Day 138: Chipmunks: Good for Entertainment, Bad for Tents
Sunday, August 5, 2018 7:40 pm
Location: Campsite 1885.3 (1885.3 miles)

I slept in today, and didn’t leave camp until almost 8:30. It was cool and windy out, which made it rather compelling to stay in my sleeping bag. Ultimately, though, I had to get up, because the trail wasn’t going to hike itself.

The trail started off with a nice downhill, and after a few miles, passed a 3,000 km (1864 miles) marker. Shortly after, the trail had a view of Miller Lake, which looked vaguely like a lake-sized Pac-Man.

For much of the morning, the trail went through forest, which did a great job of blocking the sun at the expense of views. (Not that there’d likely be much from views, with the smoke from distant fires.) In one area, the trees were heavily covered with thick, stringy moss.

An interesting new fauna in Oregon are the “ground gnats”. In California (and on the Appalachian Trail), gnats tended to swarm around head-height, meaning that when you hiked through a swarm, they tended to follow your head, leading to their annoying characteristic behavior of dive-bombing into your eyes or nose. These ground gnats, by contrast, swarm about a foot off the ground, so hiking through them is of no major consequence. Even if they did follow my legs, dive-bombing into them would be no major nuisance, and for whatever reason, they decline to follow me at all.

In the early afternoon, the trail went through yet another burn area. Much like the others, it was exposed to the sun, and there were thousands of trees in various states of collapse. There were also quite a lot of wildflowers growing amid the stumps.

I stopped at Windigo Pass around 2:30 for diner. The pass, which has a dirt Forest Service Road that passes through it, has the northmost of the three water caches managed by Devilfish. Additionally, there was a half dozen or so batteries that could be used to charge devices (and a solar charger to charge the batteries), and some other minor supplies. Thanks, Devilfish, the water was awesome, and the rest of the magic was pretty cool, too!

There were also at least four chipmunks running around the trailhead and campsite. They provided nice entertainment while I was cooking my dinner, watching them scamper around looking for food. (I was glad, though, to not be camping there; the last thing I need is for a hungry chipmunk to decide to try and eat its way into my tent.)

After a nice two-hour break at Windigo Pass, I continued on, heading uphill, and passing a marker for 1880 miles out of small rocks on the side of the trail.
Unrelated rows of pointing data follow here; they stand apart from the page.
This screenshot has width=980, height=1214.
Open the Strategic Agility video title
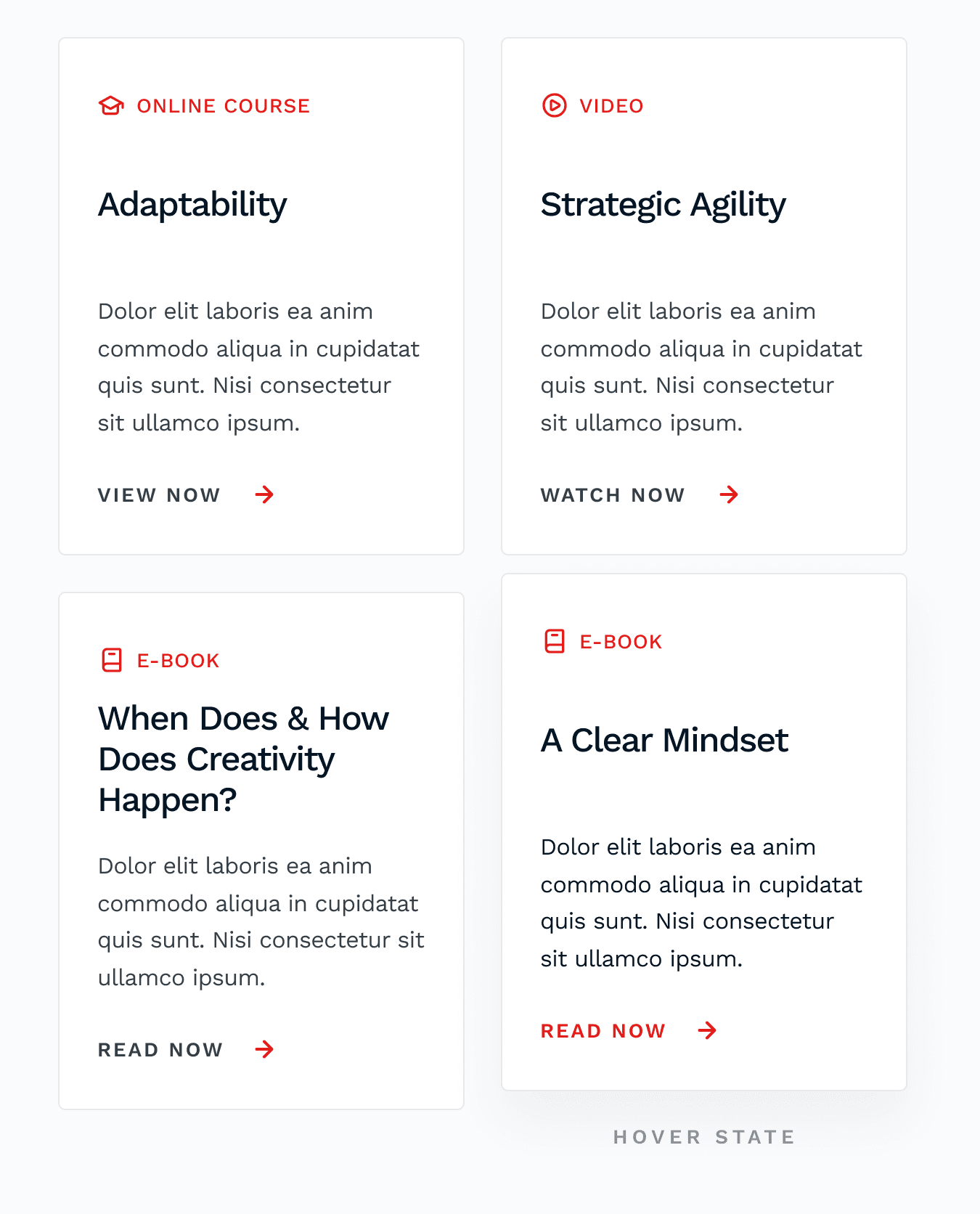click(663, 205)
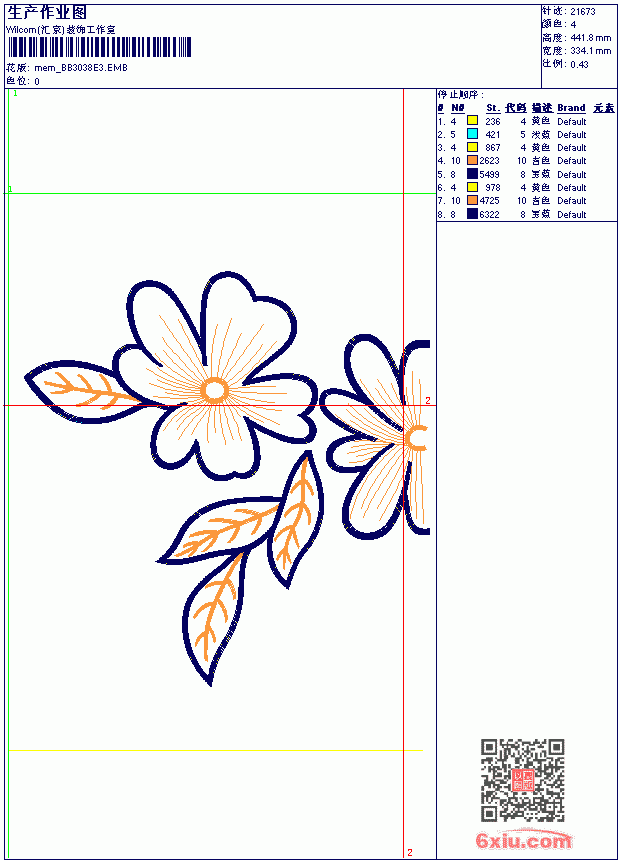Click the red seal in the QR code center
620x860 pixels.
point(523,780)
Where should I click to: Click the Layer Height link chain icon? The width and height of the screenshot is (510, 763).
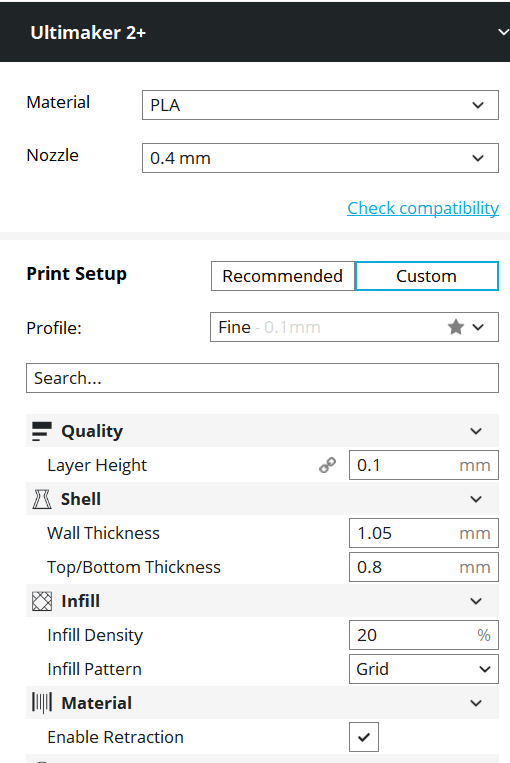pyautogui.click(x=328, y=465)
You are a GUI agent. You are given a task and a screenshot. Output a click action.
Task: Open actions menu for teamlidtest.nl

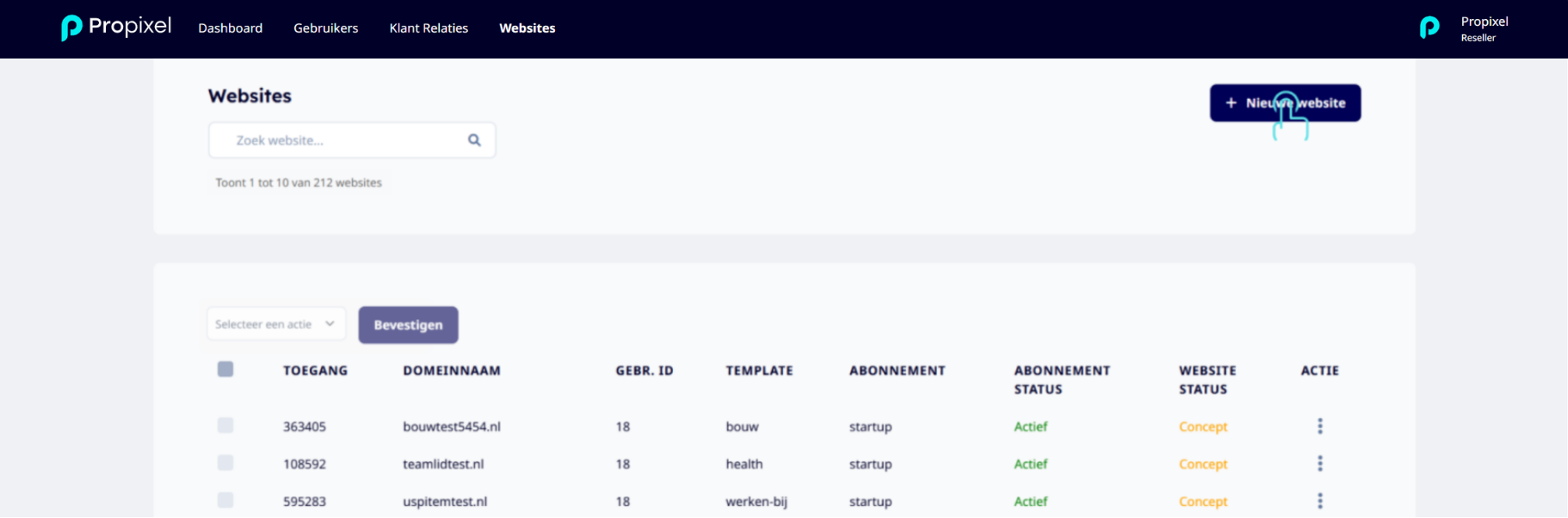tap(1320, 464)
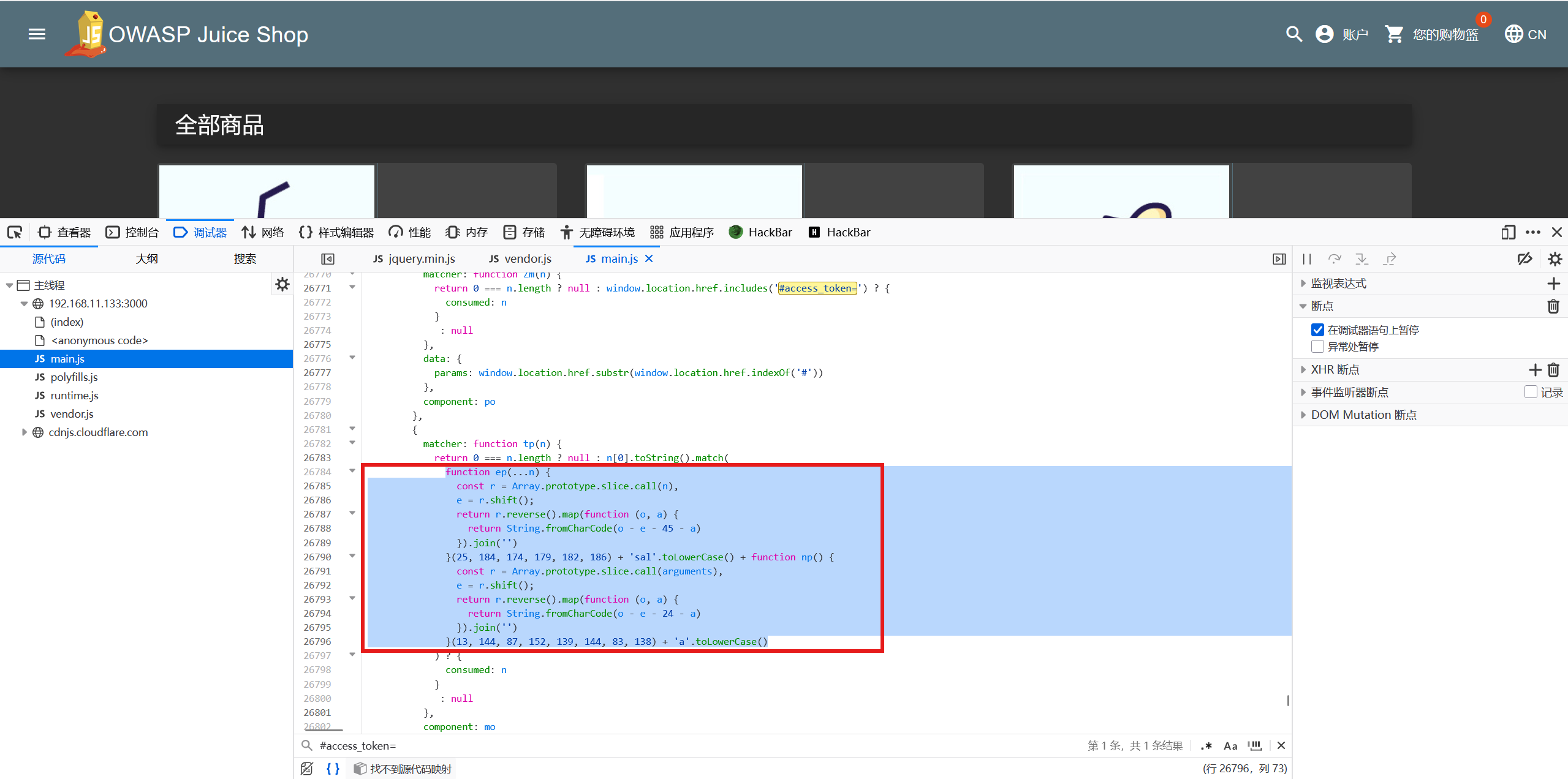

Cowhorn Mountain was the next view.

Cowhorn Mountain
Cowhorn Mountain

The whole ridge there had a number of excellent views, both of Cowhorn Mountain, and the valley beyond.

After passing Cowhorn Mountain, the trail began a long downhill, and I hiked as quickly as possible, hoping to get to the next campsite (3 miles downhill) before anyone else, and with enough daylight left to set up my tent. (The next campsite after was another four miles further downhill, and I definitely would have been night-hiking if I had to go that far.)

Fortunately, I got to the campsite I was aiming for with a good 45 minutes of daylight left, and no one else was there. No one else but the mosquitoes, that is. They were particularly annoying as I set up my tent, and a couple actually managed to make it inside.

Today’s 23.5 mile hike extends my 20+ mile streak to six days, and probably also sets a record for most miles hiked in a week, which will be surpassed tomorrow with a 20+ mile day into Shelter Cove.